Decisamente più difficile, per non dire impossibile, riuscire a stare dietro agli album (e agli artisti) che quel disco ha influenzato nei circa sessant’anni successivi. L’ultimo, in ordine cronologico, è Daughter of a Temple, in uscita il 15 novembre 2024 per LEITER, ultima fatica di Ganavya, un nome che negli ultimi tempi in ambito jazz ha ritagliato uno spazio non banale.

La sua biografia, a metà fra India e USA, la colloca in un contesto che l’ha resa capace di assorbire, musicalmente parlando, entrambi i mondi con una naturalezza invidiabile. I confini sono quelli dello spiritual jazz riletto in chiave new age e, a questo proposto, il suo recentissimo Like the Sky I’Ve Been Too Quiet, uscito a marzo di quest’anno, ne è un fulgido esempio: influenze asiatiche, improvvisazioni, una vena esplicitamente poetica sono alcune delle coordinate su cui ama muoversi.
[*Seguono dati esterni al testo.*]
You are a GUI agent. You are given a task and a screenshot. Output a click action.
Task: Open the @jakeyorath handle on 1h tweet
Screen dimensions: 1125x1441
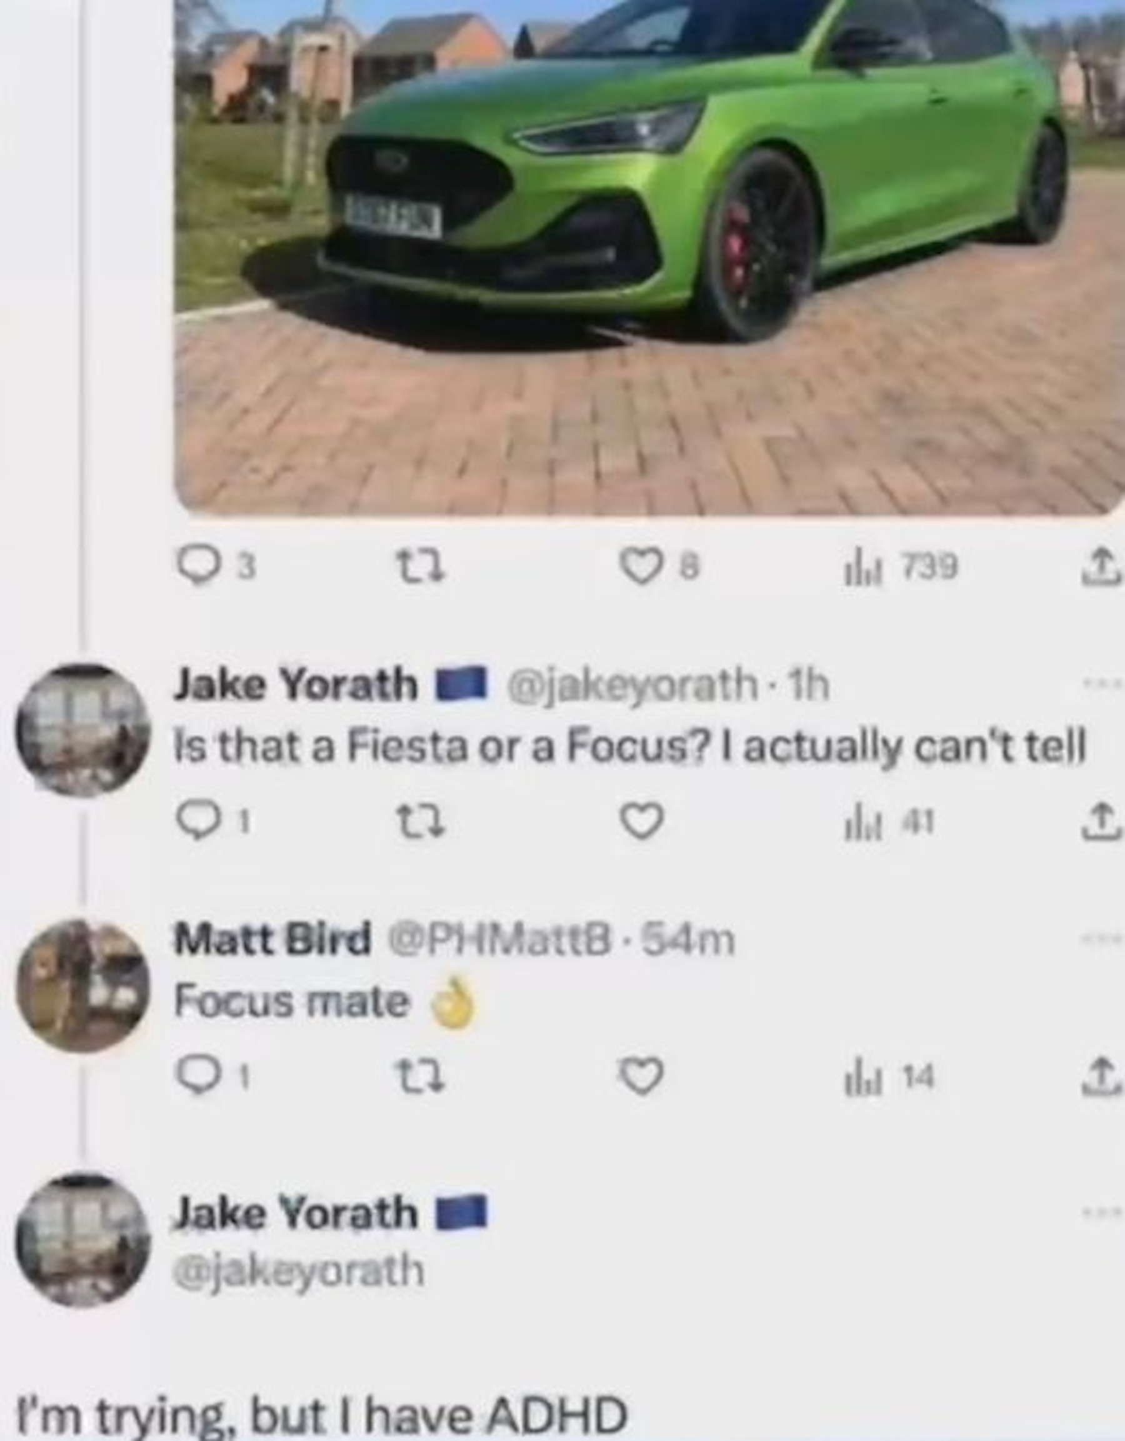(631, 686)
Segue uno schema simile anche Daughter of a Temple, ma che va riletto, come anticipato, partendo proprio dal capolavoro di Coltrane. Non è un caso che “a love supreme” sia la frase che ripete nella breve intro A Love Chant (feat. Esperanza Spalding), né che la successiva e travolgente Om Supreme, con Vijay Iyer e Immanuel Wilkins, riesca a mettere insieme sin dal titolo Coltrane e induismo: il simbolo dell’Om viene evocato non solo dall’espressiva voce di Ganavya, ma anche dall’atmosfera ricreata da pianoforte e sassofono, che catapulta l’ascoltatore nel tempio esplicitato dal titolo dell’album.

Una sorta di viaggio iniziatico che prosegue senza intoppi, come dimostra prima il mantra Prema Muditha impreziosita dal solito Shabaka Hutchings e poi la delicatezza senza tempo di Om Namah Sivaya, dove la voce di Ganavya si incontra con quella di Ganesan Doraiswamy prima di arrivare ad un’esplosione di percussioni e cori.

La parte finale del disco è una personale rilettura di A Love Supreme divisa in quattro atti, ma attenzione: “rilettura” non è una cover, né tanto meno un’interpretazione, quanto una composizione che sembra poter evocare ciò che oggi potrebbe essere A Love Supreme. Non è un caso che l’omonimo coro presente in Acknowledgement lo ritroviamo sia nella coda della seconda parte con Peter Sellars e poi, soprattutto, in tutto il terzo atto che reca il sottotitolo Alice Coltrane, già evocata precedentemente nel brano Journey in Satchidananda, ispirata all’omonimo album del 1971.

Lei stessa aveva dato la sua interpretazione di A Love Supreme nell’album World Galaxy (1972) e, ancor più del marito, la fascinazione di Alice per la spiritualità indiana trovava pieno compimento non solo nella propria esperienza (devota al guru indiano Sathya Sai Baba, ha cambiato nome in Turiyasangitananda e creato il Centro Vedanta), ma anche in quella serie di dischi all’inizio degli anni ’70.

Ganavya riparte proprio da quell’esperienza, rileggendola in una chiave necessariamente più personale: se da una parte sembra voler riprendere le proprie origini, dall’altra riesce a non scadere mai nell’inutile sensazionalismo, contribuendo ad allargare ulteriormente il discorso iniziato ormai decenni fa. Daughter of a Temple è un capitolo importante nella moderna interpretazione dello spiritual jazz e delle sue incursioni nel sud dell’Asia. Circondatasi di una trentina di musicisti e collaboratori, il merito della polistrumentista sta nell’essere riuscita a coordinare lo studio e la passione per i vecchi maestri con una patina di novità.